PENDAHULUAN
Menjadi pelayan Tuhan bukanlah perkara yang mudah, sebab memutuskan ambil bagian di dalam pelayanan memerlukan komitmen dan dedikasi yang tinggi. Dengan kata lain, pelayan Tuhan harus mengerti mengapa memilih profesi itu, oleh karena tanpa memahami seluk-beluk pelayanan, seorang pelayan Tuhan dapat mengalami depresi tingkat tinggi yang pada akhirnya mendorong dirinya meninggalkan tanggung jawab pelayanan dan panggilan yang telah Allah anugerahkan kepadanya. Transisi adalah masa pergantian yang ditandai dari perubahan fase awal ke fase yang baru. Biasanya pada saat transisi keadaan belum stabil, belum benar-benar meninggalkan yang lama dan belum sepenuhnya beradaptasi dengan yang baru. Saat ini dengan mengalami masa transisi setelah beberapa tahun dilanda pandemi covid-19. Situasi belum sepenuhnya pulih kembali seperti sedia kala dan melumpuhkan segala sudut kehidupan manusia di dunia termasuk Indonesia.
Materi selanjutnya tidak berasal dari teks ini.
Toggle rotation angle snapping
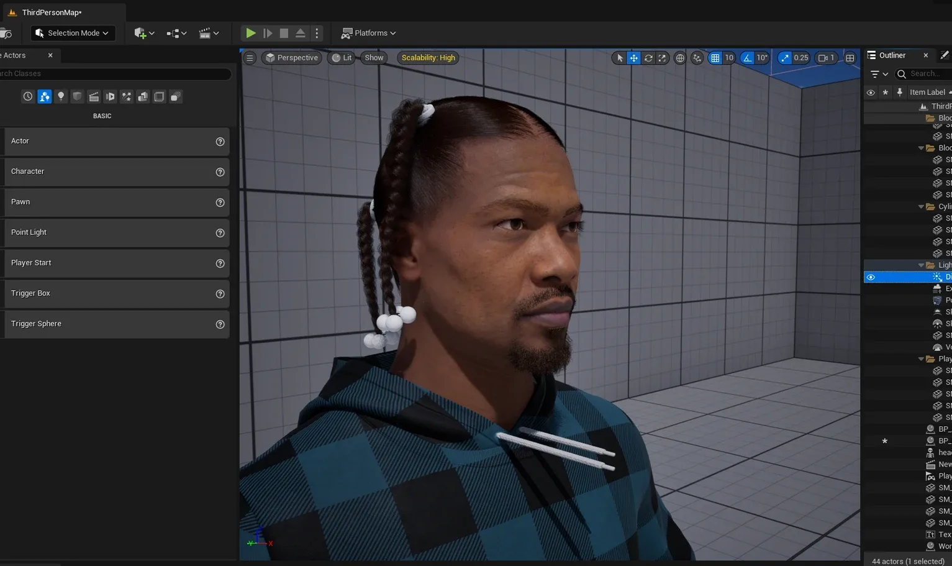 (748, 58)
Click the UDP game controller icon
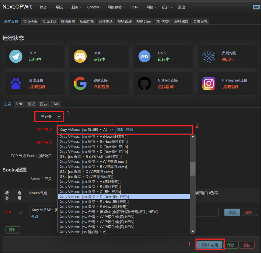 tap(80, 56)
Transisi adalah peralihan dari satu keadaan, tindakan, kondisi, tempat, dan sebagainya ke keadaan, tindakan, kondisi, atau tempat yang lain. Transformasi atau transisi pelayanan adalah perubahan struktur pelayanan pada suatu masa. Transisi ini mengakibatkan pelayanan harus mengalami perubahan dalam segala bidang, walaupun harus tetap mempertahankan kemurnian Injil.
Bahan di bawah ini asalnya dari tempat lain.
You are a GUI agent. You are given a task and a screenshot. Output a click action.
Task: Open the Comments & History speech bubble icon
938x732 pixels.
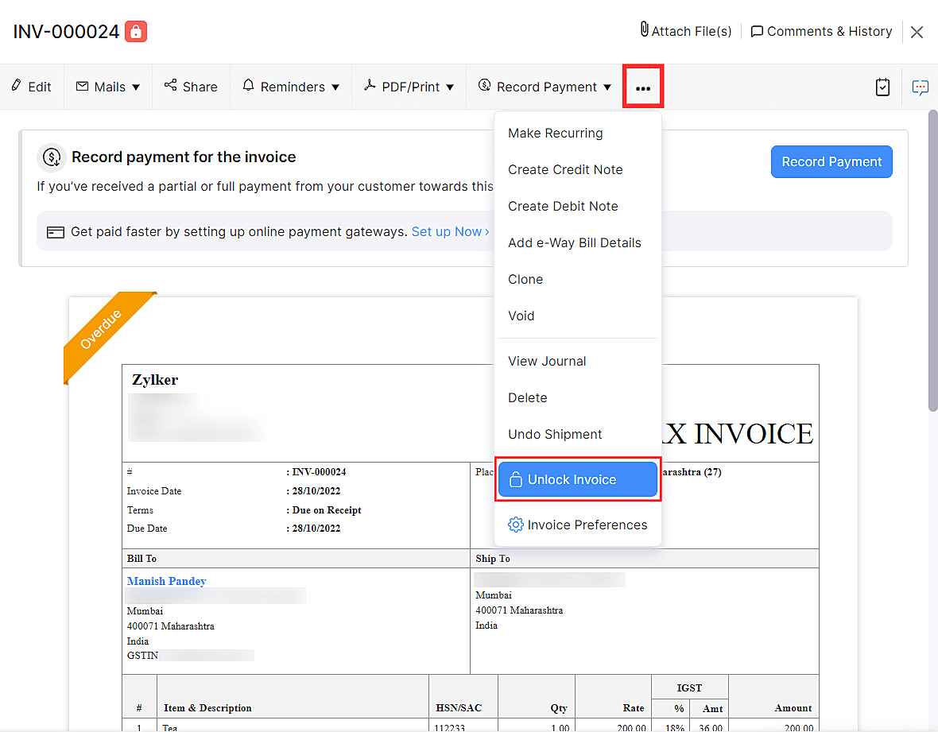click(757, 30)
Surat 2 Timotius 4 adalah surat penggembalaan atau pesan yang ditulis dan kirim Paulus kepada Timotius yang merupakan anak rohaninya yang mempunyai kedudukan atau jabatan sebagai gembala atau pemimpin rohani di Jemaat yang terdapat di Efesus. Isi suratnya mengangkat keperluan dalam pelaksanaan tugas pelayanan yang tidak mudah tersebut, akan pelayan yang berkualitas dengan kapasitas serta loyalitas yang baik dalam mengabdi kepada Allah sampai tuntaskan tugas pelayanan sebagai orang yang telah dipanggil dan diberi tanggung jawab memberitakan Injil (Trisno Kurniardi, 2017) menyampaikan tujuan surat 2 Timotius yang ditulis oleh Paulus adalah memberi dorongan kepada Timotius untuk menjaga kemurnian Injil dan standarnya yang kudus dari pencemaran oleh guru palsu. Jemaat di Efesus menghadapi tekanan dan penganiayaan dari pihak penguasa, dan juga oleh karena berbagai pengajaran yang menyimpang, Jemaat merasakan kebingungan (Laia, 2020).